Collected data
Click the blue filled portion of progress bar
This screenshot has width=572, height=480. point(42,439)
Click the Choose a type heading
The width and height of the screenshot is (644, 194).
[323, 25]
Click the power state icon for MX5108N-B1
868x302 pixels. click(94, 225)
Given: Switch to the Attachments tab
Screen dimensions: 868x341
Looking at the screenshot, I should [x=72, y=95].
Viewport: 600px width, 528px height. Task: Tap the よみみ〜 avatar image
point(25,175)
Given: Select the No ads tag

**TASK DETAILS**
All of the entries above should be written out again exactly.

**TASK RESPONSE**
Click the blue filled portion of progress bar
This screenshot has width=572, height=480. point(42,439)
Click the Choose a type heading
The width and height of the screenshot is (644, 194).
[323, 25]
Click the power state icon for MX5108N-B1
868x302 pixels. click(94, 225)
Given: Switch to the Attachments tab
Screen dimensions: 868x341
Looking at the screenshot, I should [x=72, y=95].
Viewport: 600px width, 528px height. Task: Tap the よみみ〜 avatar image
point(25,175)
Given: Select the No ads tag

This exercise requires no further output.